In January, my first episode was due to efforts to replace a lost car title needed to trade in our old car for a new one. Without getting in to all the ugly details, I will just say that the ordeal involved four trips to the Secretary of State, repeated misinformation and hundreds of dollars. Finally, it ended in a complete, sniveling breakdown at the counter in front of my comrade Joan. She is a gray-haired, gum chomping veteran of the Secretary of State office who offered me her box of tissues, ripped up my previous forms and hoarsely whispered, “We are going to do this the Joan way,” which proved successful in a matter of minutes.
Today, I found myself at the Department of State trying to secure a new, emergency passport since my application seems to be lost in the U.S. mail and I am leaving for Mexico in two days. The past day has been filled with hours on the phone listening to bad hold music, begging, pleading, crying, panic and finally a four hour trek in the pouring, cold rain to the Chicago Department of State where I paid hundreds more dollars and did finally receive a replacement passport.

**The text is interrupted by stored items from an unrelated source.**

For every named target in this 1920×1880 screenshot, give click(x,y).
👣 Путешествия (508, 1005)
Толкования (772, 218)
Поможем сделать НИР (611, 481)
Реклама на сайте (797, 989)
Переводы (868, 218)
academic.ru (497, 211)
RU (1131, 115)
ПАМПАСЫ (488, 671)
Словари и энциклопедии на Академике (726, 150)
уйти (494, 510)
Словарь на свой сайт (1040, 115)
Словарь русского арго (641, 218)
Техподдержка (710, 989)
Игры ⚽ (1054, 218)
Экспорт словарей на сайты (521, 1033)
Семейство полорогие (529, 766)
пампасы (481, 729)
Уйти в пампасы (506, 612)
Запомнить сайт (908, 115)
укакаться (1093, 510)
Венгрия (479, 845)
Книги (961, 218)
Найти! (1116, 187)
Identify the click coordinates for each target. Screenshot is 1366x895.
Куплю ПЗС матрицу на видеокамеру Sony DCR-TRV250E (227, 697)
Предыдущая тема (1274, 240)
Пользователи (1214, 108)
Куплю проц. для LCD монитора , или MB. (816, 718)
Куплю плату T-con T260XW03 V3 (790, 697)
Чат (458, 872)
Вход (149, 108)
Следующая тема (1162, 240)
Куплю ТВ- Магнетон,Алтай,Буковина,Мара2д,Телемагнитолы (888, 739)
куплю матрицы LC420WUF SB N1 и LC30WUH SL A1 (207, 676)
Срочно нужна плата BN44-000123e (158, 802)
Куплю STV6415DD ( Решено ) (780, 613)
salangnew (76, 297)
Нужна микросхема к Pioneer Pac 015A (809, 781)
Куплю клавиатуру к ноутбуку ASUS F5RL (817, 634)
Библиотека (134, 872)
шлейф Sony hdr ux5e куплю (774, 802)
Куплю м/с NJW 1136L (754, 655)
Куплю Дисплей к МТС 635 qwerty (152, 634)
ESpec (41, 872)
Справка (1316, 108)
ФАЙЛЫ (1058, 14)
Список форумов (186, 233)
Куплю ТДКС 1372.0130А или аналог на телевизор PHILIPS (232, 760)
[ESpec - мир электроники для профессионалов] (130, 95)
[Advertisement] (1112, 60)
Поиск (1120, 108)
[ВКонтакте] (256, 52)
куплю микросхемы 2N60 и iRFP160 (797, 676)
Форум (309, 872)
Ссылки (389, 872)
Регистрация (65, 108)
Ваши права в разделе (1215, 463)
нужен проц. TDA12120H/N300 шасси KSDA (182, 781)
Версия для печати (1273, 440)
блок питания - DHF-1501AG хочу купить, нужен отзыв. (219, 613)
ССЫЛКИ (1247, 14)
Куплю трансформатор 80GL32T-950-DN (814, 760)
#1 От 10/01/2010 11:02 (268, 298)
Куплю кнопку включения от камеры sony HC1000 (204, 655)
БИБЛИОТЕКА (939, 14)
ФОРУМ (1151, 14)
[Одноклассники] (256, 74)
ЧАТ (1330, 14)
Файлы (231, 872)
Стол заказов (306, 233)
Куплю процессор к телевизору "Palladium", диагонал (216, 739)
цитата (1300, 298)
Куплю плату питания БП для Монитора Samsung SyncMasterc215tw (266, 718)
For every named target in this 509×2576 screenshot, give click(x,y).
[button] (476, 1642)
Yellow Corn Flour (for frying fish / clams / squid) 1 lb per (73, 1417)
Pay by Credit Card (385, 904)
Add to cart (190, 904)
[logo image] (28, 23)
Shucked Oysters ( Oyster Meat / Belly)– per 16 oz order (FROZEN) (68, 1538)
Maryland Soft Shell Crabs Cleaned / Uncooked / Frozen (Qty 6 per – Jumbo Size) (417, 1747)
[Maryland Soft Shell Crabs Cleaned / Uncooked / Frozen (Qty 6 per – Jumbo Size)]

After leaving the office, as I descended down into the dank, stinky train station, I spotted the familiar glow of an express Dunkin Donuts station. Without hesitation, I approached and bought myself two donuts. Donuts are not a food that is usually described as “restorative.” But, for me, gobbling them down without an ounce of guilt and with complete entitlement puts me right back in the saddle of life.
As I write this, I feel a pang of guilt as I consider the millions of people in the world suffering hunger, war and poverty. And here I am writing on the internet that my biggest frustrations stem from the bureaucracy of one of the more developed nations. But, I suppose problems in our lives are relative. And, telling the story of my relatively insignificant problems is cathartic…along with the consumption of those two donuts.